Segment Open

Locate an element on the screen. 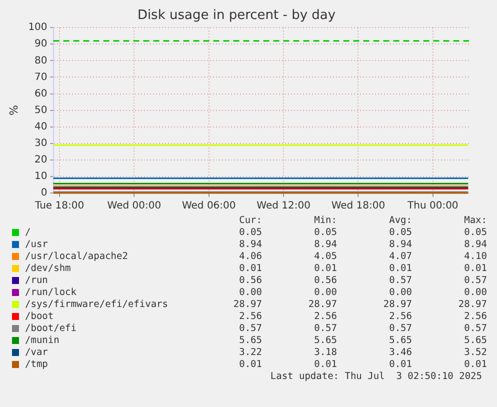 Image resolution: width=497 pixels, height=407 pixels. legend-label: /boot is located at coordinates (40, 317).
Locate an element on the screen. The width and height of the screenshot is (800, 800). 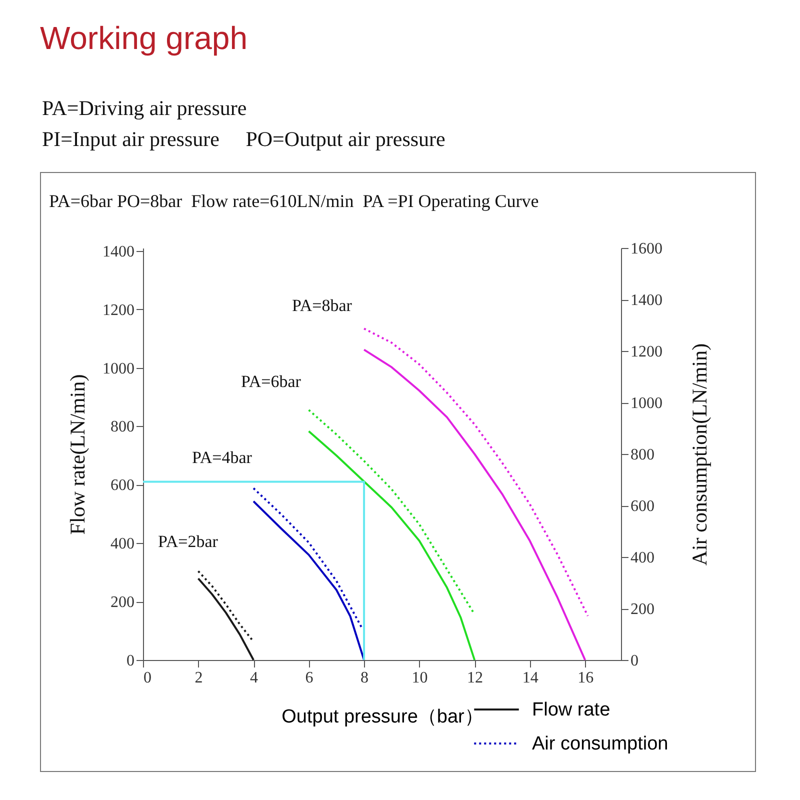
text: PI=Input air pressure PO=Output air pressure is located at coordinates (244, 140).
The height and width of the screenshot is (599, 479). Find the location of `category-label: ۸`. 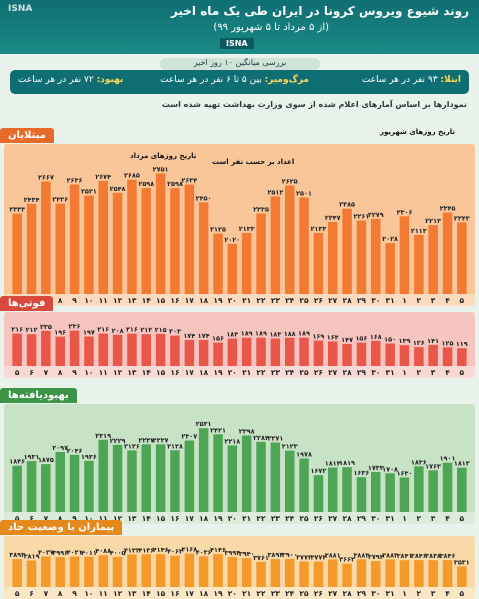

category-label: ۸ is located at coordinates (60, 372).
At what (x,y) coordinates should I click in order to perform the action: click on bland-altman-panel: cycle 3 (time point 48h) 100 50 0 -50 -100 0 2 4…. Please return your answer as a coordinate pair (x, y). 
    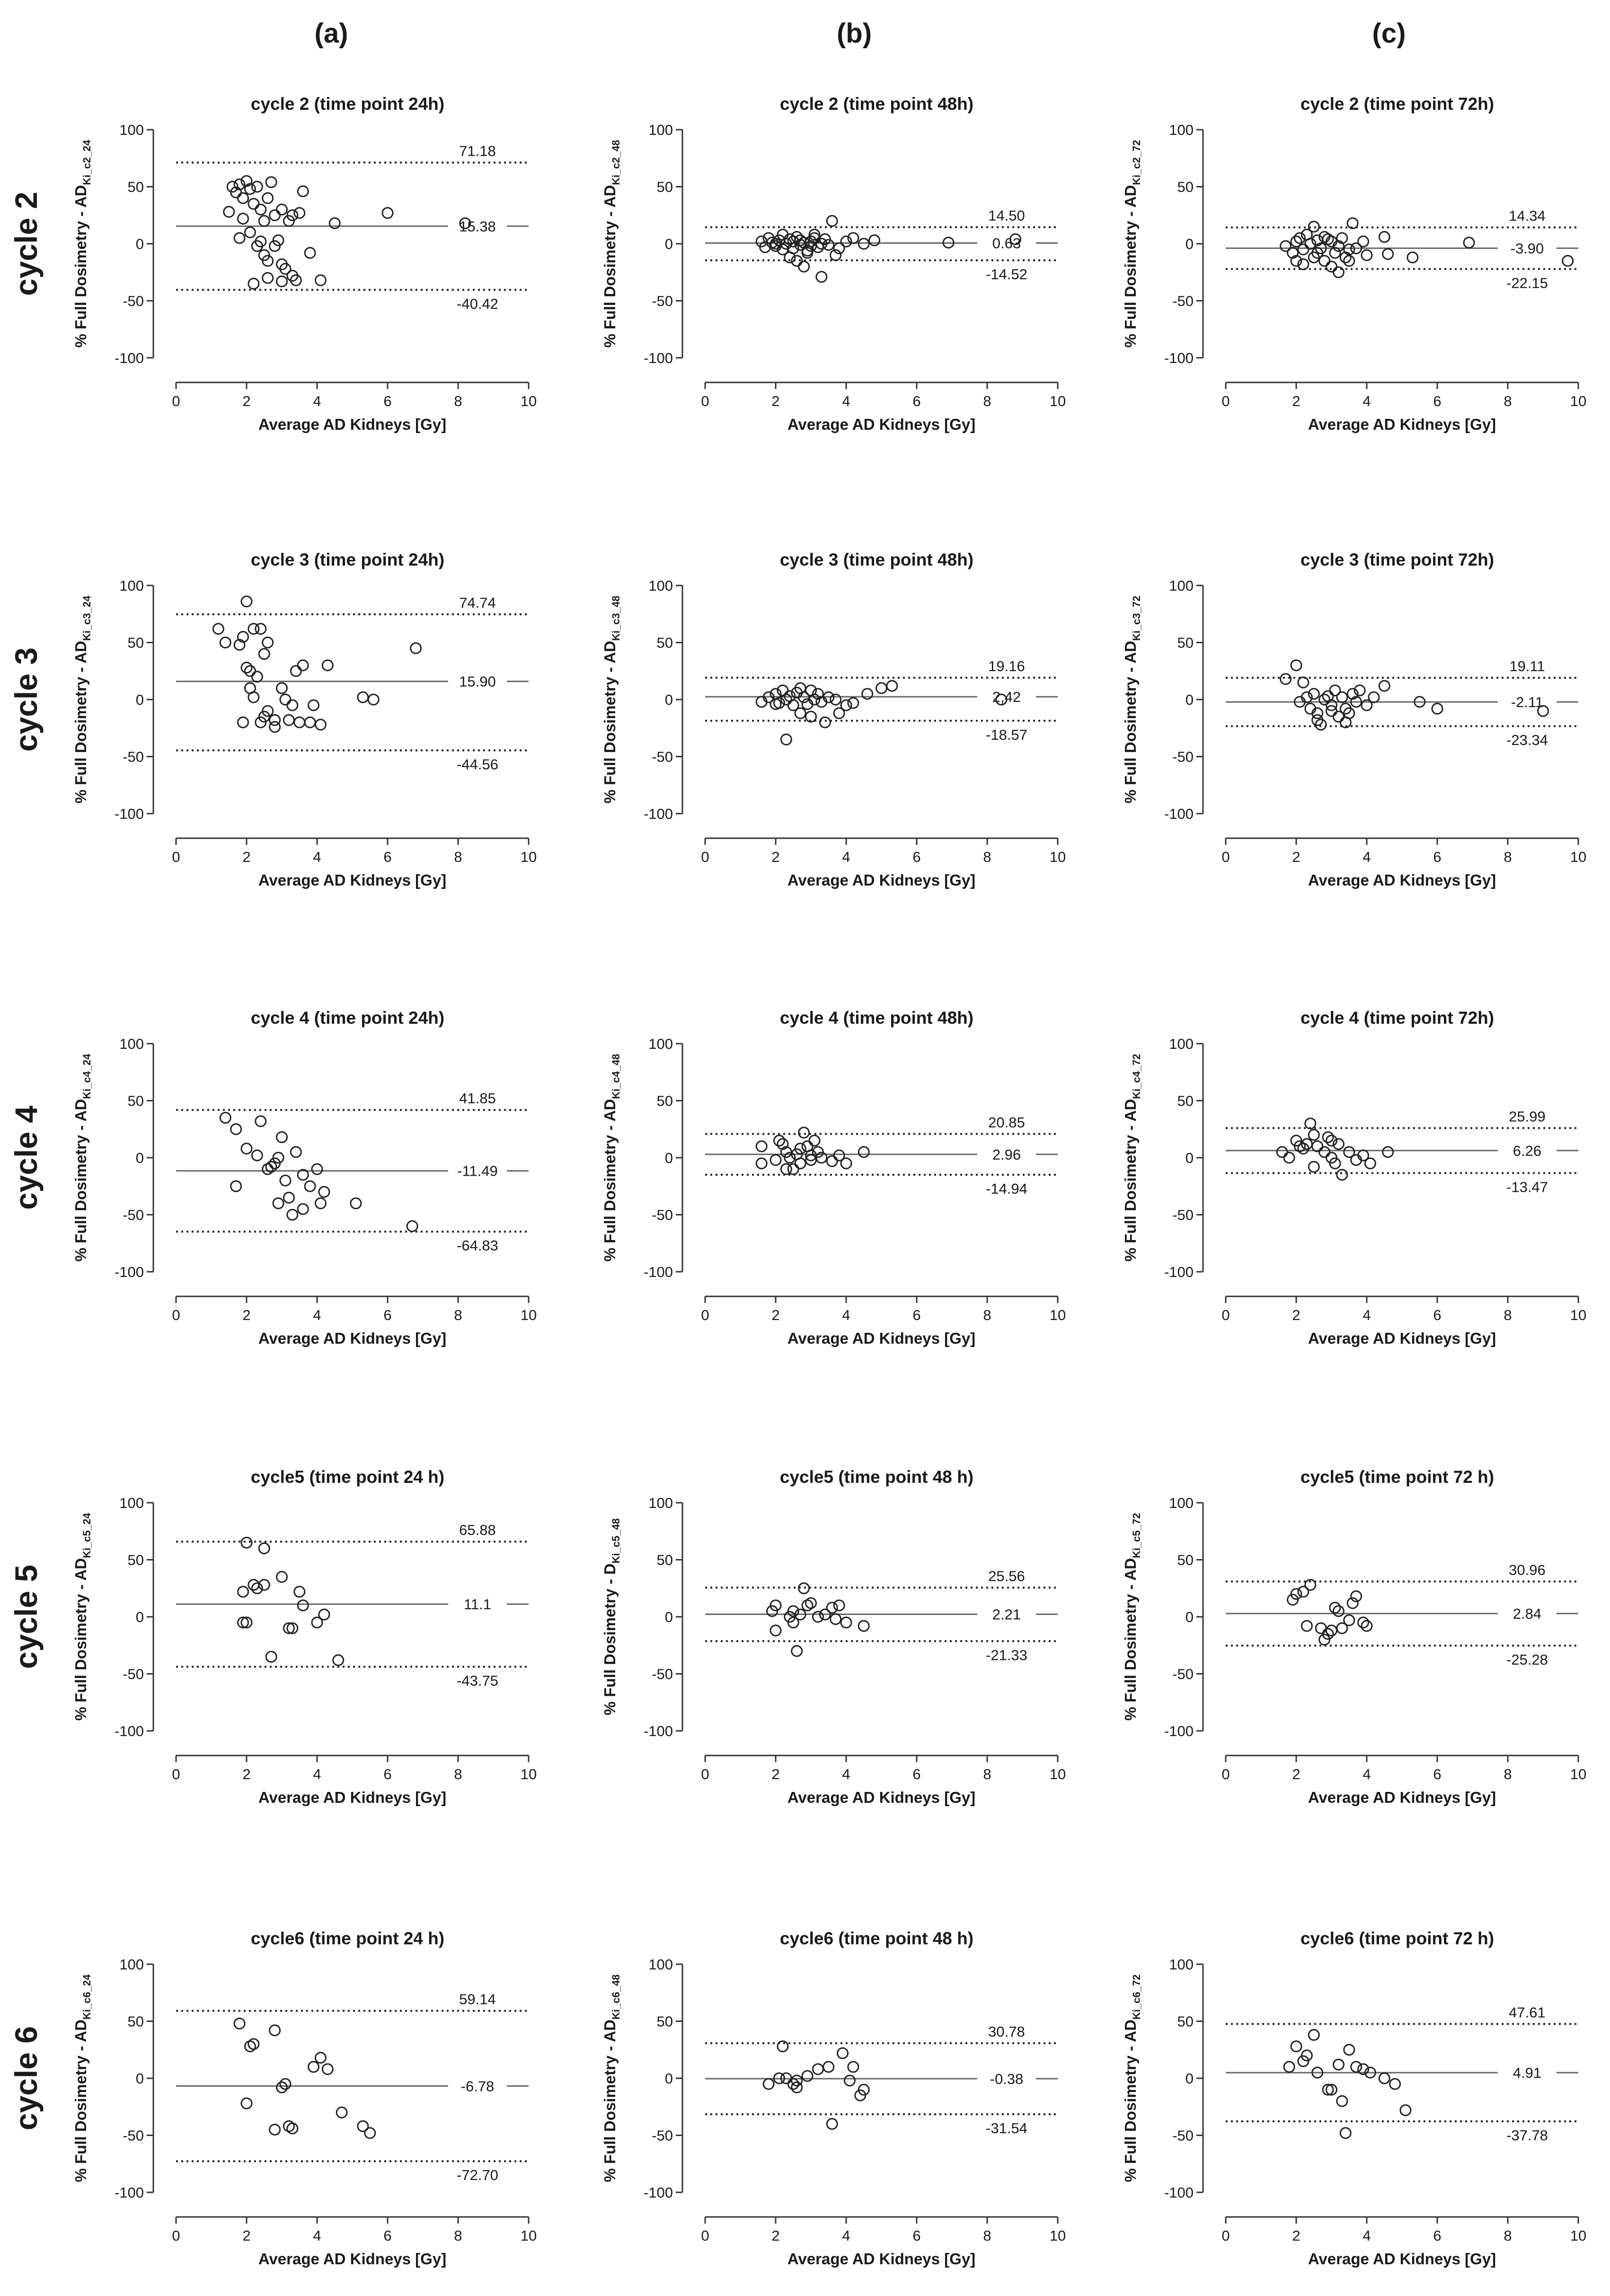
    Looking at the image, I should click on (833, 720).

Segment Closed

EXERCISE REQUIREMENTS: Count how many lines of the items above contain the word "should", treating uppercase and lowercase as different. Reply with the number alone.

WRITTEN SOLUTION: 2